L’Europe peut-elle garantir la paix à long terme?

L’Europe peut-elle garantir la paix à long terme?
  • La priorité de Washington est de capitaliser sur la faiblesse relative de la Russie face à l’Otan, sachant qu’une telle possibilité ne se représentera peut-être pas de sitôt
  • Le président français, Emmanuel Macron, et le chancelier allemand, Olaf Scholz, sont plus préoccupés par l’architecture de défense européenne que transatlantique

Parmi tous les problèmes découlant de la campagne russe contre l’Ukraine, l’avenir de l’architecture de défense européenne demeure sans doute le plus important. Les membres de l’Union européenne (UE) tiendront des propos contradictoires, car leurs intérêts varient. Comme prévu, la France et l’Allemagne ont exprimé leur désaccord, étant donné que les choix politiques de ces deux pays divergent davantage de ceux des États-Unis.

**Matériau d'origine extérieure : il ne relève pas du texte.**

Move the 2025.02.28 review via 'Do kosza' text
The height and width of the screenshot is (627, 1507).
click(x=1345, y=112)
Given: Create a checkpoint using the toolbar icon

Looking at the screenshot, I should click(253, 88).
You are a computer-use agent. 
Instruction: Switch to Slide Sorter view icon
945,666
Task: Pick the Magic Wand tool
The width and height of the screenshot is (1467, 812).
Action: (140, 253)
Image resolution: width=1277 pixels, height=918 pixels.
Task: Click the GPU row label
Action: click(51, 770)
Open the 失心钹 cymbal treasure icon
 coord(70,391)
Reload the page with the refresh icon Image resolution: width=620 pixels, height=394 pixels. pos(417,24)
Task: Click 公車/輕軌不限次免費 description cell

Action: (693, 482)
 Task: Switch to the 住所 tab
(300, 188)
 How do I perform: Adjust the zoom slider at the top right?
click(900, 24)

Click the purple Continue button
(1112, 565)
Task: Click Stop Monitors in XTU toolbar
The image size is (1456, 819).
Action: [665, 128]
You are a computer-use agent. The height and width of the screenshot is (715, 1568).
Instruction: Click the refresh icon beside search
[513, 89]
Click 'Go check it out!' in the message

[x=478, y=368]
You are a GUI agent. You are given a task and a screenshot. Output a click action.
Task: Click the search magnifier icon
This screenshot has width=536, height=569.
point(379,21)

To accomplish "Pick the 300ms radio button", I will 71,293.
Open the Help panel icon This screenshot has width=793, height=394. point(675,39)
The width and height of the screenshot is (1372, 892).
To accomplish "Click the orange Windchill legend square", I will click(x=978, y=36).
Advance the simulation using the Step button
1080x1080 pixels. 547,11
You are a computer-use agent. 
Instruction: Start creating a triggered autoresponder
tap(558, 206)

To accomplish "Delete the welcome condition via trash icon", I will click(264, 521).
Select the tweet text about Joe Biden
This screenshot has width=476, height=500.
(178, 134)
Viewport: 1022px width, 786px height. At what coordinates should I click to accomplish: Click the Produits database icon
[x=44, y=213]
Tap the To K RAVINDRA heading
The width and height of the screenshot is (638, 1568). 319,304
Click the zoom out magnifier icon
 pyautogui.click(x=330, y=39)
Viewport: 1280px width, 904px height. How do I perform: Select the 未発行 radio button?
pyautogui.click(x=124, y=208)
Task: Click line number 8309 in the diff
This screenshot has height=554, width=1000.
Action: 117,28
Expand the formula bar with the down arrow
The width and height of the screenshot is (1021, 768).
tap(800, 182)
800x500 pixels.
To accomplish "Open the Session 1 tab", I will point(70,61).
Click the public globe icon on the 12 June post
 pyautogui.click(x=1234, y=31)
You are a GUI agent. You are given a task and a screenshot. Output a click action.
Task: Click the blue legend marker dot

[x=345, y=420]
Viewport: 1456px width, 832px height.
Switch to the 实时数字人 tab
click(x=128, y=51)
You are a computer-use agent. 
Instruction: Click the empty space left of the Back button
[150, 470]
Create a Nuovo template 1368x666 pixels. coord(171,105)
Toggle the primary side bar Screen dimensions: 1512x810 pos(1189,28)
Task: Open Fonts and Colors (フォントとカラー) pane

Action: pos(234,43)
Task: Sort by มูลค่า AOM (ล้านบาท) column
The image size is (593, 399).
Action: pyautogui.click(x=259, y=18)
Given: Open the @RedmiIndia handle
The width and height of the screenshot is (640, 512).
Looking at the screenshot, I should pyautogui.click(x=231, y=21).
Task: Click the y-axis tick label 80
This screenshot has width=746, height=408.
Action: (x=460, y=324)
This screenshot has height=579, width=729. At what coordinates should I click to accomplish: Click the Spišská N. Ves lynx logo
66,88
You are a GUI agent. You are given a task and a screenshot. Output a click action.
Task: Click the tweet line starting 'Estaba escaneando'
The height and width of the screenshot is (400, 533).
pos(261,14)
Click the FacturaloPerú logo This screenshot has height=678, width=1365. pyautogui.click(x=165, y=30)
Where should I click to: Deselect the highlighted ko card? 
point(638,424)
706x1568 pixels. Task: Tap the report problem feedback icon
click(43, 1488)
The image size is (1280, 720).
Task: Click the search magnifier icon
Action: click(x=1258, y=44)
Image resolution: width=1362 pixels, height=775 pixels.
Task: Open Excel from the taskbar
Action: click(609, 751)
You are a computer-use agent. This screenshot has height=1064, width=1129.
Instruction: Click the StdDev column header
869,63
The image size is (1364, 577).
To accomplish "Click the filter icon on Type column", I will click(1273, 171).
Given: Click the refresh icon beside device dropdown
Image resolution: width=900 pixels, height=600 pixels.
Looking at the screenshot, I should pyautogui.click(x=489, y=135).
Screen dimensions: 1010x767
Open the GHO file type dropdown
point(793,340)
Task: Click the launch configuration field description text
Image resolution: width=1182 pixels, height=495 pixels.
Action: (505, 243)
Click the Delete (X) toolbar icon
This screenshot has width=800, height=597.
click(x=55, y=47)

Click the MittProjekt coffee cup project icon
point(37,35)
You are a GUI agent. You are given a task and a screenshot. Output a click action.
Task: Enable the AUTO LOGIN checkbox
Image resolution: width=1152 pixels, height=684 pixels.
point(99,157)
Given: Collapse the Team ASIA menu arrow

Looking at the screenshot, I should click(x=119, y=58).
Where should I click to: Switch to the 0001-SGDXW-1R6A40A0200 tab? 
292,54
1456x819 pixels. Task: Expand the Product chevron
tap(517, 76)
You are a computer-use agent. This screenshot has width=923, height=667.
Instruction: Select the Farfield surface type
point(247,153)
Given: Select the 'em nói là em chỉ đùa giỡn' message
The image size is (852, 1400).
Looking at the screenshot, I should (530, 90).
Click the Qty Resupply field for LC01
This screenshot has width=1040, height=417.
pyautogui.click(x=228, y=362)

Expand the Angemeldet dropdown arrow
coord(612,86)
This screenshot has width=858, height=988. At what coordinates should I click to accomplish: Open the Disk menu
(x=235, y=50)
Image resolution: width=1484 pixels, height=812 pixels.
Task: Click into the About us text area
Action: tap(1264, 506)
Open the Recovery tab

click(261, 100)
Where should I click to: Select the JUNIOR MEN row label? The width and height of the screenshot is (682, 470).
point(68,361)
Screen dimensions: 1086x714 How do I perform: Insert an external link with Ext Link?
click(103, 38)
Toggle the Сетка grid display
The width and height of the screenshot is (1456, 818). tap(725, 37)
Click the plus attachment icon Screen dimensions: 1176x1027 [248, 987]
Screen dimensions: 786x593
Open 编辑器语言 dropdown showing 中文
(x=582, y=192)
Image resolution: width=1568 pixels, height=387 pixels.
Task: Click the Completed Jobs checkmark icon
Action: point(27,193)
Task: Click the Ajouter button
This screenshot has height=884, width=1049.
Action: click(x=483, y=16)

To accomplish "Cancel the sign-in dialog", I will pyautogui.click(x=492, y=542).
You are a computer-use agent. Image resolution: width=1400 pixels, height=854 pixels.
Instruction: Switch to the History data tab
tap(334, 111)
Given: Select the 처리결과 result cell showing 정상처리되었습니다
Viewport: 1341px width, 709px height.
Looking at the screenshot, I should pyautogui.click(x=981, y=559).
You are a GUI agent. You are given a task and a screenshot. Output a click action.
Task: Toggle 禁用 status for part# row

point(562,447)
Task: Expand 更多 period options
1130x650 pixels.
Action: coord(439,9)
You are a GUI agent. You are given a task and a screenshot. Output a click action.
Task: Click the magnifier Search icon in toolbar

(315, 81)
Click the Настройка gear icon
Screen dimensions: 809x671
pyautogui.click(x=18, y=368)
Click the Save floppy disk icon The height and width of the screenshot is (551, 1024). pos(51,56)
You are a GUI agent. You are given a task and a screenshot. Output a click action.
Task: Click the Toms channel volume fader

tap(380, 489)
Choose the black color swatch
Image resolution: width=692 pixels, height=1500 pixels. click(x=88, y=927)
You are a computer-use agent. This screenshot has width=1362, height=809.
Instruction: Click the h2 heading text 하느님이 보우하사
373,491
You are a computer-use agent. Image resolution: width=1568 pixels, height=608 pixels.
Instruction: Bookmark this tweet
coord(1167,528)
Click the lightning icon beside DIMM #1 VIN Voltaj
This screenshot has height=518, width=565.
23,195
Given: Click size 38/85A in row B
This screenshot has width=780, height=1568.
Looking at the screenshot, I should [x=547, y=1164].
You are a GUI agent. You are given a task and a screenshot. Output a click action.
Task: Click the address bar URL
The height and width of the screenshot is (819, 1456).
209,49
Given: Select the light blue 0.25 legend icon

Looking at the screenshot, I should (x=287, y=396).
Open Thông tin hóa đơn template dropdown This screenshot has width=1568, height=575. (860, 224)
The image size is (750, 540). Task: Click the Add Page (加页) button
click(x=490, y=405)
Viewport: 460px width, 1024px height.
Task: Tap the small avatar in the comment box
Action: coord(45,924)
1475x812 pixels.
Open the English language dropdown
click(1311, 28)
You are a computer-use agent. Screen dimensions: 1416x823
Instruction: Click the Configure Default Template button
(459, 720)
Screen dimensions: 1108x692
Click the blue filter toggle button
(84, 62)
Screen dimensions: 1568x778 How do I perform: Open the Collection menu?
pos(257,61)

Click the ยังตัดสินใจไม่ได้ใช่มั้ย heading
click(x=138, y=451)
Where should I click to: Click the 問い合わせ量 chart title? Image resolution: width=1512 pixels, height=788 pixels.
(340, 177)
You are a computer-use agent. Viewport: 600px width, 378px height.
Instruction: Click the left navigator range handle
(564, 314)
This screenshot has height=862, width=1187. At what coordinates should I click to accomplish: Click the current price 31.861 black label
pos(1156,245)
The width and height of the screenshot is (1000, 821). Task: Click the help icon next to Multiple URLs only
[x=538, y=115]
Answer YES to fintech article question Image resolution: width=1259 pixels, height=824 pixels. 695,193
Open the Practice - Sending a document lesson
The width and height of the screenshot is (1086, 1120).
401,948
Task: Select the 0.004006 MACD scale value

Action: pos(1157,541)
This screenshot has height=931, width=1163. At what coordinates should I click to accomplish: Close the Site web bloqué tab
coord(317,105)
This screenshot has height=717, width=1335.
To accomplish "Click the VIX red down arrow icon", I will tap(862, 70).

La priorité de Washington est de capitaliser sur la faiblesse relative de la Russie face à l’Organisation du traité de l’Atlantique nord (Otan), sachant qu’une telle possibilité ne se représentera peut-être pas de sitôt. La Russie ne s’effondrera pas complètement, donc l’affaiblir autant que possible est un objectif légitime dans l’esprit des dirigeants américains. Les États-Unis veulent également profiter de cette occasion pour stimuler leur propre industrie de défense, créer plus d’emplois et vendre plus d’armes. Dans le domaine économique, Washington voudrait empêcher le pompage de gaz naturel russe vers les pays européens et vendre le plus possible de gaz de schiste américain.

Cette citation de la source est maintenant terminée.